Customer, Competitors, and Company (your organization) are the three key factors that you should address in your sales strategy. Let's begin with some examples for each factor, share some common mistakes, and then we'll conclude with the ideal sequence that you should follow.
Factor #1: Customer
This is the most essential factor because the more that you know about the customer, then you are in a better position to assess two things: 1) Is this customer worth winning? and, then assuming that it is worth winning, 2) How can we capitalize on what we know about this customer to win the sale?
To do this well requires that you become proficient at asking as many relevant questions as possible. Here are two examples of questions that you might ask: What is most important to this customer when selecting a supplier? Who is involved in the approval and decision-making process?
The two most common mistakes that average sellers make regarding the "Customer Factor" are to, first, not ask enough questions and, second, limit themselves by not identifying all the decision-makers and influencers, which means that they don't get all the necessary input. For example, perhaps you spoke with the purchasing agent and technical person but didn't speak with the users in the plant or facility.
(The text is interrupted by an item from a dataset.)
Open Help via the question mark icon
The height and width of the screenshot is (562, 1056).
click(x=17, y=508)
If you're interested in learning more about high-gain questions, we have several resources such as this earlier blog titled Ten Powerful Sales Questions as well as our for-purchase online module titled Questioning Skills.
Factor #2: Competitors
You cannot develop an effective sales strategy if you don't know who you are competing with. After all, customers don't make decisions in a vacuum. They are always going to compare your product/service and company to other alternatives.
This means that you must ask additional questions to the customer such as: Who are your currently buying from? Who else are you considering? What do you like about your current supplier? What would you like to improve?
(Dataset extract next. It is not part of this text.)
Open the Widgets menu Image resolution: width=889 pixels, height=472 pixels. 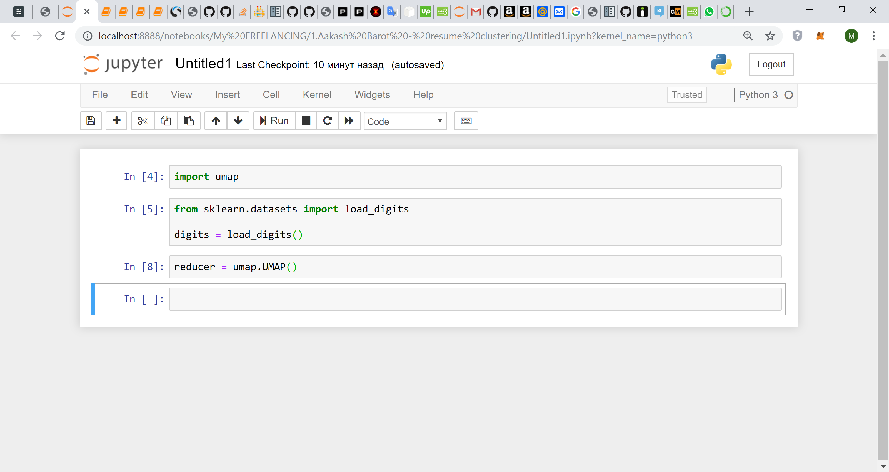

Then, after you've identified the competitors, your sales strategy must address two things: 1) What differentiates us from this competitor? and 2) How can we overcome any strengths that this competitor can offer the customer? To win the sale, your company and product/service must exceed what the customer has been receiving from the competitor. Otherwise, there is no compelling reason for the customer to switch.
Although it sounds obvious to do everything cited above for the "Competitors Factor," many salespeople don't gather and utilize information about competition. They give a standard sales pitch to every customer and fail to customize their strategy to take advantage of what they do well relative to a specific competitor.
Factor #3: Company
The third and final factor is your Company and more specifically, any relevant information about the products and services that you hope to sell to the customer. Done well, you highlight the benefits and value that you can provide. For more information on this, our blog titled Are You Proficient Selling Value provides suggestions and also has links to other value selling resources.
There are three mistakes that you need to avoid when talking about your company: 1) Information Overload - don't talk too much about your company and product; instead, limit yourself to your two or three strongest reasons; 2) Link what you are saying to the customer's needs; in other words, what you learned for Factor #1; and, 3) Highlight those things that differentiate you from the Competitors.
What is the Ideal Sequence to Use for the 3 C's?
We purposely listed the three factors as #1: Customer, #2: Competitors, and #3: Your Company, because this is the ideal sequence to follow. Average sellers do the opposite and tend to focus too much on the third factor, which is why they often talk too much about their company and product. You'll have much more success if you focus more time on the other two factors. In a phrase, be customer-focused, not company-focused.